_WHAT THE EXERCISE ASKS_:
Make an exact copy of the entries that come next.

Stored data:
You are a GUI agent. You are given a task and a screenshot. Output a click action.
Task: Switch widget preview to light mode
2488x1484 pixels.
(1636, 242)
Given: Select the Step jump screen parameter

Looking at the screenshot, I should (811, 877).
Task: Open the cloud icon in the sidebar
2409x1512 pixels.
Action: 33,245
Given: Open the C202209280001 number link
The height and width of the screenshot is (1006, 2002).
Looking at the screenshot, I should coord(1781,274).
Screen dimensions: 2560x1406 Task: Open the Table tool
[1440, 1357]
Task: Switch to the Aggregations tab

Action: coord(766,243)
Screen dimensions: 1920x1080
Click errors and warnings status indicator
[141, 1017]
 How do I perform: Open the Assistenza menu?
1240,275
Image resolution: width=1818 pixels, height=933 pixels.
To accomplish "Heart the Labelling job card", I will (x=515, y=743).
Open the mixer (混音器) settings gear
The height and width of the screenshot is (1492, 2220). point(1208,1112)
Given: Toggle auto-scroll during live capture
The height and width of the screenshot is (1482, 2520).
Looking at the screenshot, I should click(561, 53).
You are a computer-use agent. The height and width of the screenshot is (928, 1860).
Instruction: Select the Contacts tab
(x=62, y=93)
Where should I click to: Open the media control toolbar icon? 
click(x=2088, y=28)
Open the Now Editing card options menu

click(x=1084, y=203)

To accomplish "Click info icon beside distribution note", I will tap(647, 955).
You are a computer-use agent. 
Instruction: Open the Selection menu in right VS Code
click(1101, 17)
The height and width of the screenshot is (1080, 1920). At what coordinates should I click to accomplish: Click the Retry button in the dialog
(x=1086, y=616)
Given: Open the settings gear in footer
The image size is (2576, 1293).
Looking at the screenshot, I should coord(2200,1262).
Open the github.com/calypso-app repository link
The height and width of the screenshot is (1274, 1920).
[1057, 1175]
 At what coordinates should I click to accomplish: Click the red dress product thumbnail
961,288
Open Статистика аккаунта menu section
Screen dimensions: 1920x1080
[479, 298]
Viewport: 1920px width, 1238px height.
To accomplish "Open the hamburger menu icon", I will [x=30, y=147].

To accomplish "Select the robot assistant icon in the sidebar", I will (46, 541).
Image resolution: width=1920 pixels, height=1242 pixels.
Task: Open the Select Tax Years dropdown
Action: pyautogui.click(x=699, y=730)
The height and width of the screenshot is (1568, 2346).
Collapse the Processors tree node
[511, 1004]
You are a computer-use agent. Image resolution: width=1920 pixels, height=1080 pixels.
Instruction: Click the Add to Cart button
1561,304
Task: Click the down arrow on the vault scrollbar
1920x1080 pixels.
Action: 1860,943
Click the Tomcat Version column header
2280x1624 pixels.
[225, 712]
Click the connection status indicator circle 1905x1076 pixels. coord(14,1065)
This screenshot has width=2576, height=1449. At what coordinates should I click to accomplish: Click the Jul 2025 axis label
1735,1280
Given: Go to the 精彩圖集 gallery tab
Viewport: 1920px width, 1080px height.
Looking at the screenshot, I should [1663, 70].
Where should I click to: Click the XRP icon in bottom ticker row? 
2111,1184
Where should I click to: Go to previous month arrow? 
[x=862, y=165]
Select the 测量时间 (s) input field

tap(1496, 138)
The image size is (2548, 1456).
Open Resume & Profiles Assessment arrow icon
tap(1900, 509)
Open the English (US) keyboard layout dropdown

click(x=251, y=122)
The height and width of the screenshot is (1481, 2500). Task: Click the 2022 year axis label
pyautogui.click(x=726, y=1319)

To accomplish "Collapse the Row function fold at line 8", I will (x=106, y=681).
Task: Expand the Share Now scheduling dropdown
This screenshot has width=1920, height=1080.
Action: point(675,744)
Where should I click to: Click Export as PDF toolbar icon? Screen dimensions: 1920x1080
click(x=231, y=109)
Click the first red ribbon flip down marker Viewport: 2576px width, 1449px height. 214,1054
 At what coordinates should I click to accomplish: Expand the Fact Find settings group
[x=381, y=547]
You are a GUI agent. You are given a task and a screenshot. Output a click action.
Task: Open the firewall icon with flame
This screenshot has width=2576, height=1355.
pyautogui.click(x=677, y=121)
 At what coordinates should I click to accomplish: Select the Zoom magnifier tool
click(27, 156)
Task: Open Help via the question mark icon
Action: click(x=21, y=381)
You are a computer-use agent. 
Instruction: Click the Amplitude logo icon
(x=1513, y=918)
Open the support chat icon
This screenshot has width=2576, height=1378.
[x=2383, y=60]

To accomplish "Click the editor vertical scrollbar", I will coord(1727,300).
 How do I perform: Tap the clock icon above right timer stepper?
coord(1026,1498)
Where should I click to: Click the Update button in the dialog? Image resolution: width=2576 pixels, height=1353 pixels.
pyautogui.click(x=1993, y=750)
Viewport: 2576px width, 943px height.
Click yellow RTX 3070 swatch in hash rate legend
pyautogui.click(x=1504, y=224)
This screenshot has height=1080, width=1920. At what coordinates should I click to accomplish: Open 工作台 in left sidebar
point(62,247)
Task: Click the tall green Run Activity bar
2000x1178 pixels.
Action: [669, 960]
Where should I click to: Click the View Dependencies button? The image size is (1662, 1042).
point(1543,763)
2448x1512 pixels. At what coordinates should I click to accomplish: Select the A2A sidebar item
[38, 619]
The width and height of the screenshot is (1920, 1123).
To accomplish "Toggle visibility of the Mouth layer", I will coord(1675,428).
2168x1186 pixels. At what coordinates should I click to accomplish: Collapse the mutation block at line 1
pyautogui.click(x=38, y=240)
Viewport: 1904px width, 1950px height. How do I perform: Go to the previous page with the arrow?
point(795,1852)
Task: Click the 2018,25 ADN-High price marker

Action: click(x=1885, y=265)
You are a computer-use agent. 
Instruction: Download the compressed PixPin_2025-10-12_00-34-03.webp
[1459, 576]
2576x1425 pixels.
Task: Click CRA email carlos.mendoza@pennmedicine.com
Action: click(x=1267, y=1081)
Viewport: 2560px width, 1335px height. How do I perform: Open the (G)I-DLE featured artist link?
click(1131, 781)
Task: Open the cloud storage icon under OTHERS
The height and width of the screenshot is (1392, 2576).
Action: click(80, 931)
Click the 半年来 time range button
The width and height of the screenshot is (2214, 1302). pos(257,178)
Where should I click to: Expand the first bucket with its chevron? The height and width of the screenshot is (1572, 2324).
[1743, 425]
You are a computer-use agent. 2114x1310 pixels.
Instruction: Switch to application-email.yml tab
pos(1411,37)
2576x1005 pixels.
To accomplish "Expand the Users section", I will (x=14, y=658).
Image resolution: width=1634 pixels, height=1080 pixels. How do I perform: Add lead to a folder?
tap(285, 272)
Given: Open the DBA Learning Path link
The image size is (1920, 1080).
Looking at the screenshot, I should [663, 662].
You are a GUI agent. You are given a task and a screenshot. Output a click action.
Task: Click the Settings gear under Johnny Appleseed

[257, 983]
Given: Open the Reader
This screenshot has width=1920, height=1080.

_SOLUTION TO THE EXERCISE_:
You are a GUI agent. You are given a task and a screenshot. Output a click action.
Task: Switch widget preview to light mode
2488x1484 pixels.
(1636, 242)
Given: Select the Step jump screen parameter

Looking at the screenshot, I should (811, 877).
Task: Open the cloud icon in the sidebar
2409x1512 pixels.
Action: 33,245
Given: Open the C202209280001 number link
The height and width of the screenshot is (1006, 2002).
Looking at the screenshot, I should coord(1781,274).
Screen dimensions: 2560x1406 Task: Open the Table tool
[1440, 1357]
Task: Switch to the Aggregations tab

Action: coord(766,243)
Screen dimensions: 1920x1080
Click errors and warnings status indicator
[141, 1017]
 How do I perform: Open the Assistenza menu?
1240,275
Image resolution: width=1818 pixels, height=933 pixels.
To accomplish "Heart the Labelling job card", I will (x=515, y=743).
Open the mixer (混音器) settings gear
The height and width of the screenshot is (1492, 2220). point(1208,1112)
Given: Toggle auto-scroll during live capture
The height and width of the screenshot is (1482, 2520).
Looking at the screenshot, I should click(561, 53).
You are a computer-use agent. The height and width of the screenshot is (928, 1860).
Instruction: Select the Contacts tab
(x=62, y=93)
Where should I click to: Open the media control toolbar icon? 
click(x=2088, y=28)
Open the Now Editing card options menu

click(x=1084, y=203)

To accomplish "Click info icon beside distribution note", I will tap(647, 955).
You are a computer-use agent. 
Instruction: Open the Selection menu in right VS Code
click(1101, 17)
The height and width of the screenshot is (1080, 1920). At what coordinates should I click to accomplish: Click the Retry button in the dialog
(x=1086, y=616)
Given: Open the settings gear in footer
The image size is (2576, 1293).
Looking at the screenshot, I should coord(2200,1262).
Open the github.com/calypso-app repository link
The height and width of the screenshot is (1274, 1920).
[1057, 1175]
 At what coordinates should I click to accomplish: Click the red dress product thumbnail
961,288
Open Статистика аккаунта menu section
Screen dimensions: 1920x1080
[479, 298]
Viewport: 1920px width, 1238px height.
To accomplish "Open the hamburger menu icon", I will [x=30, y=147].

To accomplish "Select the robot assistant icon in the sidebar", I will (46, 541).
Image resolution: width=1920 pixels, height=1242 pixels.
Task: Open the Select Tax Years dropdown
Action: pyautogui.click(x=699, y=730)
The height and width of the screenshot is (1568, 2346).
Collapse the Processors tree node
[511, 1004]
You are a computer-use agent. Image resolution: width=1920 pixels, height=1080 pixels.
Instruction: Click the Add to Cart button
1561,304
Task: Click the down arrow on the vault scrollbar
1920x1080 pixels.
Action: 1860,943
Click the Tomcat Version column header
2280x1624 pixels.
[225, 712]
Click the connection status indicator circle 1905x1076 pixels. coord(14,1065)
This screenshot has width=2576, height=1449. At what coordinates should I click to accomplish: Click the Jul 2025 axis label
1735,1280
Given: Go to the 精彩圖集 gallery tab
Viewport: 1920px width, 1080px height.
Looking at the screenshot, I should [1663, 70].
Where should I click to: Click the XRP icon in bottom ticker row? 
2111,1184
Where should I click to: Go to previous month arrow? 
[x=862, y=165]
Select the 测量时间 (s) input field

tap(1496, 138)
The image size is (2548, 1456).
Open Resume & Profiles Assessment arrow icon
tap(1900, 509)
Open the English (US) keyboard layout dropdown

click(x=251, y=122)
The height and width of the screenshot is (1481, 2500). Task: Click the 2022 year axis label
pyautogui.click(x=726, y=1319)

To accomplish "Collapse the Row function fold at line 8", I will (x=106, y=681).
Task: Expand the Share Now scheduling dropdown
This screenshot has width=1920, height=1080.
Action: point(675,744)
Where should I click to: Click Export as PDF toolbar icon? Screen dimensions: 1920x1080
click(x=231, y=109)
Click the first red ribbon flip down marker Viewport: 2576px width, 1449px height. 214,1054
 At what coordinates should I click to accomplish: Expand the Fact Find settings group
[x=381, y=547]
You are a GUI agent. You are given a task and a screenshot. Output a click action.
Task: Open the firewall icon with flame
This screenshot has width=2576, height=1355.
pyautogui.click(x=677, y=121)
 At what coordinates should I click to accomplish: Select the Zoom magnifier tool
click(27, 156)
Task: Open Help via the question mark icon
Action: click(x=21, y=381)
You are a computer-use agent. 
Instruction: Click the Amplitude logo icon
(x=1513, y=918)
Open the support chat icon
This screenshot has width=2576, height=1378.
[x=2383, y=60]

To accomplish "Click the editor vertical scrollbar", I will coord(1727,300).
 How do I perform: Tap the clock icon above right timer stepper?
coord(1026,1498)
Where should I click to: Click the Update button in the dialog? Image resolution: width=2576 pixels, height=1353 pixels.
pyautogui.click(x=1993, y=750)
Viewport: 2576px width, 943px height.
Click yellow RTX 3070 swatch in hash rate legend
pyautogui.click(x=1504, y=224)
This screenshot has height=1080, width=1920. At what coordinates should I click to accomplish: Open 工作台 in left sidebar
point(62,247)
Task: Click the tall green Run Activity bar
2000x1178 pixels.
Action: [669, 960]
Where should I click to: Click the View Dependencies button? The image size is (1662, 1042).
point(1543,763)
2448x1512 pixels. At what coordinates should I click to accomplish: Select the A2A sidebar item
[38, 619]
The width and height of the screenshot is (1920, 1123).
To accomplish "Toggle visibility of the Mouth layer", I will coord(1675,428).
2168x1186 pixels. At what coordinates should I click to accomplish: Collapse the mutation block at line 1
pyautogui.click(x=38, y=240)
Viewport: 1904px width, 1950px height. How do I perform: Go to the previous page with the arrow?
point(795,1852)
Task: Click the 2018,25 ADN-High price marker

Action: click(x=1885, y=265)
You are a computer-use agent. 
Instruction: Download the compressed PixPin_2025-10-12_00-34-03.webp
[1459, 576]
2576x1425 pixels.
Task: Click CRA email carlos.mendoza@pennmedicine.com
Action: click(x=1267, y=1081)
Viewport: 2560px width, 1335px height. How do I perform: Open the (G)I-DLE featured artist link?
click(1131, 781)
Task: Open the cloud storage icon under OTHERS
The height and width of the screenshot is (1392, 2576).
Action: click(80, 931)
Click the 半年来 time range button
The width and height of the screenshot is (2214, 1302). pos(257,178)
Where should I click to: Expand the first bucket with its chevron? The height and width of the screenshot is (1572, 2324).
[1743, 425]
You are a computer-use agent. 2114x1310 pixels.
Instruction: Switch to application-email.yml tab
pos(1411,37)
2576x1005 pixels.
To accomplish "Expand the Users section", I will (x=14, y=658).
Image resolution: width=1634 pixels, height=1080 pixels. How do I perform: Add lead to a folder?
tap(285, 272)
Given: Open the DBA Learning Path link
The image size is (1920, 1080).
Looking at the screenshot, I should [663, 662].
You are a GUI agent. You are given a task and a screenshot. Output a click action.
Task: Click the Settings gear under Johnny Appleseed

[257, 983]
Given: Open the Reader
This screenshot has width=1920, height=1080.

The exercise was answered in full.